▶ PASSAGE GIVEN:
"""

To mitigate the cost of higher education for students, the Ohio Library and Information Network (OhioLINK) launched the Affordable Learning Ohio initiative. The initiative is helping faculty members at Ohio colleges and universities develop, discover, and utilize no- or low-cost-to-student teaching materials, including Open Education Resources (OER), library-owned resources, and OhioLINK-negotiated Inclusive Access textbooks.
OhioLINK, a division of the Ohio Department of Higher Education (ODHE), created the Affordable Learning Course Redesign Grant in March 2022 to help accelerate adoption of OERs and remove barriers to use. The program offers two grant funding cycles, in the spring and fall, to help faculty members identify OERs that complement their curricula.
“College affordability is a top priority of the DeWine-Husted Administration and the Ohio Department of Higher Education,” said ODHE Chancellor Randy Gardner. “OhioLINK’s Affordable Learning Course Redesign Grant program is a great example of the innovative ways we are addressing the issue for students in Ohio as well as colleges and universities.”

"""

▶ STORED DATA:
"""

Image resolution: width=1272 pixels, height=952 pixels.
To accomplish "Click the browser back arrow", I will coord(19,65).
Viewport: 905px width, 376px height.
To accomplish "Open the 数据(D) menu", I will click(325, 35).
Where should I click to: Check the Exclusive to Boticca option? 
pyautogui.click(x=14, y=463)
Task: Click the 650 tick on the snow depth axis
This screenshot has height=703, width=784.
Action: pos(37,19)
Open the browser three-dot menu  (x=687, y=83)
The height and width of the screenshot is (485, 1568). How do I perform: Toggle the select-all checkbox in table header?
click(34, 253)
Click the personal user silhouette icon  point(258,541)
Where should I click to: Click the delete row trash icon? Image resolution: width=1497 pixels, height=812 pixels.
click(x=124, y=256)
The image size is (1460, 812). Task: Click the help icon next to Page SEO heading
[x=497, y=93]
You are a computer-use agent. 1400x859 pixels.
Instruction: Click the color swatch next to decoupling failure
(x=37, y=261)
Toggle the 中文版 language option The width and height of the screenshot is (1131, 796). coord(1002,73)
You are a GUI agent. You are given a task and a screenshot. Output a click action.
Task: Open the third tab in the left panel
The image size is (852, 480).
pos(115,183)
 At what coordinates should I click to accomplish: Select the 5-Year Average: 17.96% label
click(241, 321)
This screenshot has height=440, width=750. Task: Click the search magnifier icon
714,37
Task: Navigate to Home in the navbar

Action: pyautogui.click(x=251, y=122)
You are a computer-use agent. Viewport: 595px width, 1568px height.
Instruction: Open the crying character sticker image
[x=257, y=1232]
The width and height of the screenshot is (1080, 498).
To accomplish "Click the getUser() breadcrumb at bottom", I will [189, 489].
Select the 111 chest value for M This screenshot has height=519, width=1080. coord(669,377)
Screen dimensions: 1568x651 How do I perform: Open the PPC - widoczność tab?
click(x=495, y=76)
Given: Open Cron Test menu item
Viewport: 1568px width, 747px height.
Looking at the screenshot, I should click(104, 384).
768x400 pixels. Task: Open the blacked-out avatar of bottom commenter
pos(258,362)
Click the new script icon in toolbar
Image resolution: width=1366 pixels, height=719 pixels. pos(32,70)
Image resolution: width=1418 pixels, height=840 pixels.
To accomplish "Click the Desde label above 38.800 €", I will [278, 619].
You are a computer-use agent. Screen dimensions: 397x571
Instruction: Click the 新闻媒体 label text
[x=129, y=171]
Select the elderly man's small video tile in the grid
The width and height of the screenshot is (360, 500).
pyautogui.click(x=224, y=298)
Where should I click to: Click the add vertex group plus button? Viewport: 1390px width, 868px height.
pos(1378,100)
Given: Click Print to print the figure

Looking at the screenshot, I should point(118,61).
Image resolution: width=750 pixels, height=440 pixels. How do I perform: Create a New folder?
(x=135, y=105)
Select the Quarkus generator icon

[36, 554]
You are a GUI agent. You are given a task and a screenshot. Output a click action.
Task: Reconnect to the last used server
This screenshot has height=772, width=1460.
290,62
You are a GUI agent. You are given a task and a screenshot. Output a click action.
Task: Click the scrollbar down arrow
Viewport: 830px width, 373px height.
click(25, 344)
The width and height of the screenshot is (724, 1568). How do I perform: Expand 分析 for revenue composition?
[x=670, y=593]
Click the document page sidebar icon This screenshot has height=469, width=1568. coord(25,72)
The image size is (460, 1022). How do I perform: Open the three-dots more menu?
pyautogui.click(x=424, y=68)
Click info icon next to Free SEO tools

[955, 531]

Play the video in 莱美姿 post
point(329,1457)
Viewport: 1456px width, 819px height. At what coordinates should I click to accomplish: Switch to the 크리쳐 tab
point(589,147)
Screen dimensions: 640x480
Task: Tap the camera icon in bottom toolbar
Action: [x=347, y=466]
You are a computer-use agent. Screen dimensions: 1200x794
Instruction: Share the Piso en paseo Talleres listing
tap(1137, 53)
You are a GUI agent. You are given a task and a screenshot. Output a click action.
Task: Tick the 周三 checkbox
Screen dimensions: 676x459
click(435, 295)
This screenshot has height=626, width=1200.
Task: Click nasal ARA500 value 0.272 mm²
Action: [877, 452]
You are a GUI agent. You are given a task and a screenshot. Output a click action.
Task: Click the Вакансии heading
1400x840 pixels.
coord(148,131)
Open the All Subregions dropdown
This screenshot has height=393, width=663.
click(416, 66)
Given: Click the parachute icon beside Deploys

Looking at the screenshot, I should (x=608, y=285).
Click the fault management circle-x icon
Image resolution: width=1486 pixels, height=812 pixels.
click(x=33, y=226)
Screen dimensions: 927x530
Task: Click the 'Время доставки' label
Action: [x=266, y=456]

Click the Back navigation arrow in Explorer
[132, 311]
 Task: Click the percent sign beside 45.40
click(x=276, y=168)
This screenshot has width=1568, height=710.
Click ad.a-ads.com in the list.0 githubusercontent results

"""

▶ TASK PROMPT: Echo the passage about OhioLINK's Affordable Learning Ohio initiative word for word, from start to finish. The listing plays no part in what follows.

▶ SOLUTION TO THIS PROBLEM:
To mitigate the cost of higher education for students, the Ohio Library and Information Network (OhioLINK) launched the Affordable Learning Ohio initiative. The initiative is helping faculty members at Ohio colleges and universities develop, discover, and utilize no- or low-cost-to-student teaching materials, including Open Education Resources (OER), library-owned resources, and OhioLINK-negotiated Inclusive Access textbooks.
OhioLINK, a division of the Ohio Department of Higher Education (ODHE), created the Affordable Learning Course Redesign Grant in March 2022 to help accelerate adoption of OERs and remove barriers to use. The program offers two grant funding cycles, in the spring and fall, to help faculty members identify OERs that complement their curricula.
“College affordability is a top priority of the DeWine-Husted Administration and the Ohio Department of Higher Education,” said ODHE Chancellor Randy Gardner. “OhioLINK’s Affordable Learning Course Redesign Grant program is a great example of the innovative ways we are addressing the issue for students in Ohio as well as colleges and universities.”